Il trend negativo non è stato differente in quasi nessun paese o cittadina della nostra vasta provincia, e salvo rari casi, qualche saracinesca si è abbassata ovunque. Sempre secondo i recenti dati camerali, dei cinquanta Comuni bresciani che contano più di 20 bar ben 39 hanno visto ridursi la presenza delle attività tra vie e piazze; 4 non hanno subito perdite; 7 le hanno viste incrementare.

Chi sale e chi scende

Il conto più salato lo hanno pagato i centri di Gussago e Travagliato, in calo di 7 unità: i primi passati da 33 a 26 e i secondi da 31 a 24. Perdite significative hanno riguardato Mazzano (da 31 a 25), Pian Camuno (da 24 a 19), Ghedi (da 38 a 33) e Calvisano (da 22 a 17). I laghi hanno retto l'impatto. A Desenzano del Garda i bar erano 94 e 94 sono rimasti; a Salò si è scesi da 62 a 60; a Sirmione da 56 a 54; a Toscolano da 31 a 29 e a Lonato da 39 a 37. Cambiando acque, Iseo è passata da 54 a 50, mentre la perla della Valcamonica Ponte di Legno ne ha persi solo due (da 29 a 27).

Dove crescono

Non mancano i paesi controcorrente: i bar sono cresciuti a Borgosatollo passando da 17 a 22. Gli altri in positivo sono Concesio (da 34 a 36), Erbusco (da 23 a 25), Flero (da 20 a 21), Leno (da 32 a 33), Manerba (da 30 a 32) e Roncadelle (da 22 a 23).

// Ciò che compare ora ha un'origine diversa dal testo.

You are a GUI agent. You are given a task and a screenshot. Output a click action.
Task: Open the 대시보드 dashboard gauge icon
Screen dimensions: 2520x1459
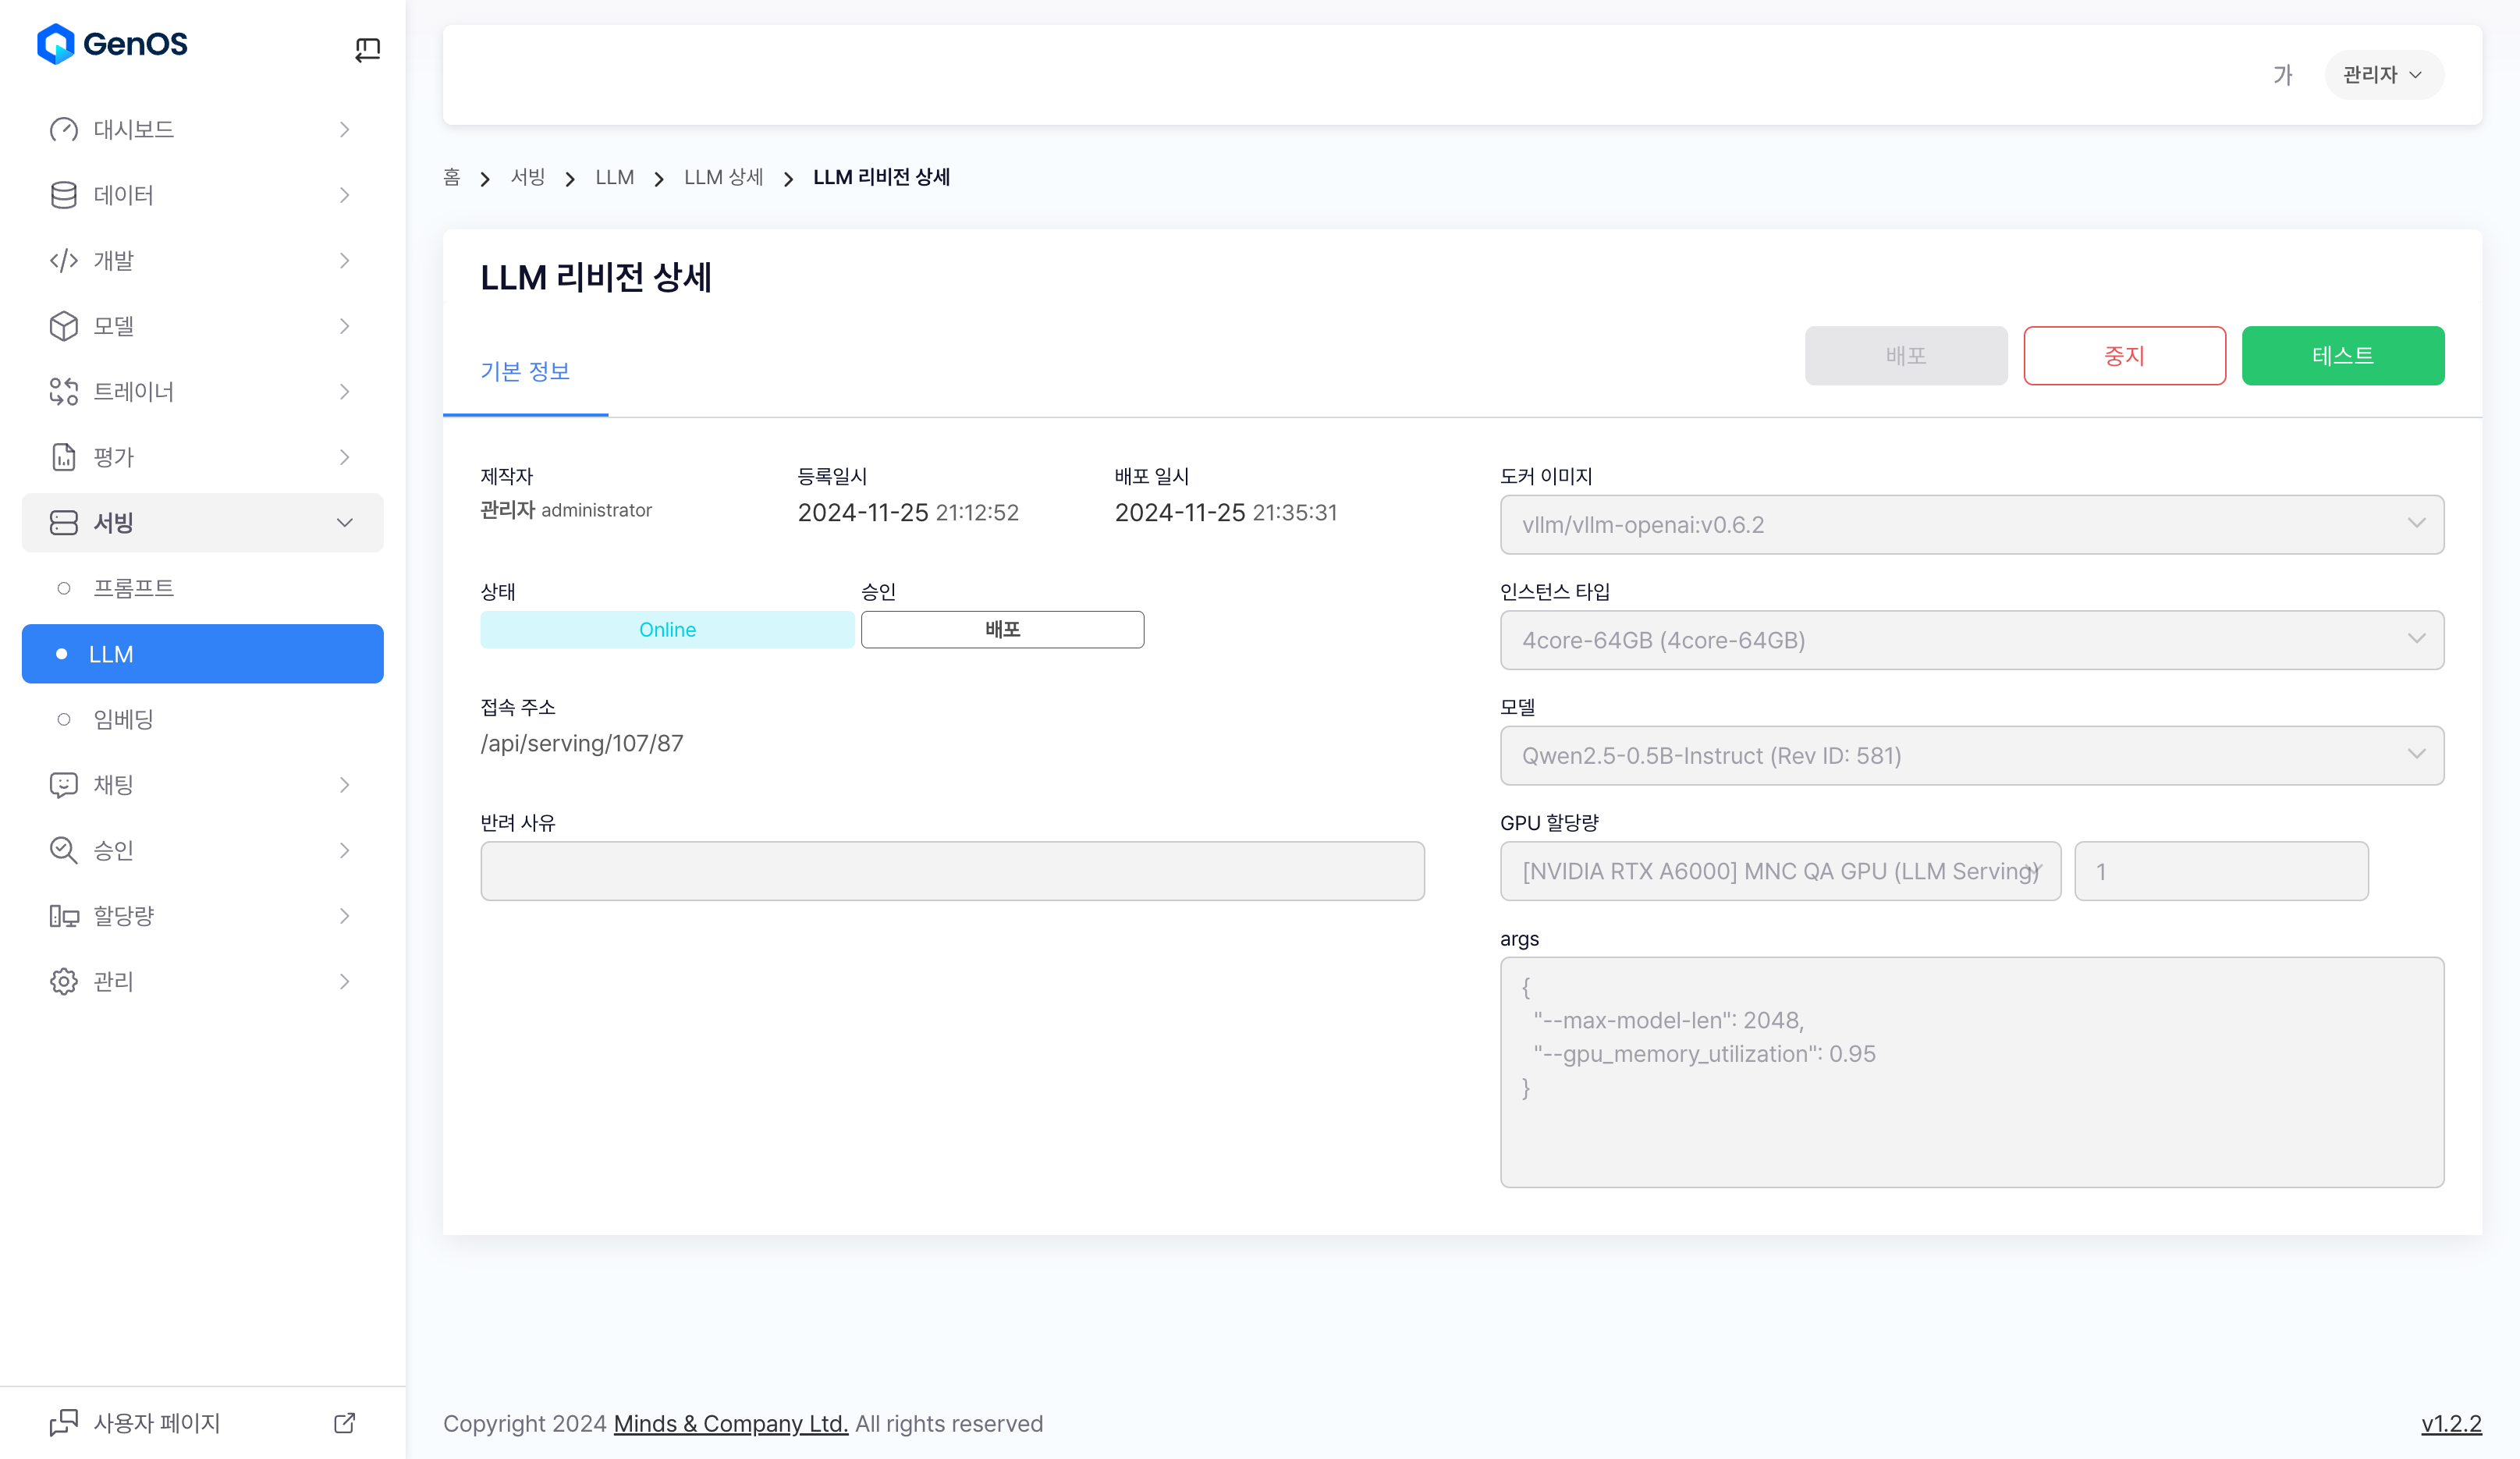[x=63, y=130]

Come osservato dal presidente di Confcommercio, Carlo Massoletti, «il tessuto dei bar ha patito la già forte competitività dovuta a presenze di attività molto consistenti in alcune zone cittadine e dei paesi, non solo turistici. A esasperare la crisi ci si è messo un contesto difficile, fatto in alcuni casi di costi ridotti all'osso che non consentono di sbarcare il lunario».

La situazione bresciana è specchio fedele di quella nazionale, dove negli ultimi due anni i default sono stati 7.000, a fronte di 162.900 attività ancora presenti. «La tendenza si è accentuata ma il calo era già in atto prima del Covid - spiega la presidente di Confesercenti Barbara Quaresmini - con bar che non resistevano più di 2-3 anni. Erano probabilmente eccedenze, con poche basi qualitative e poca solidità finanziaria. Per l'anno che viene si rischiano altrettanti problemi, visto che ritornano i pagamenti di Tari, plateatici e mutui (fine della moratoria). È importante fare cultura d'impresa, in modo che l'imprenditore sappia quello che sta facendo».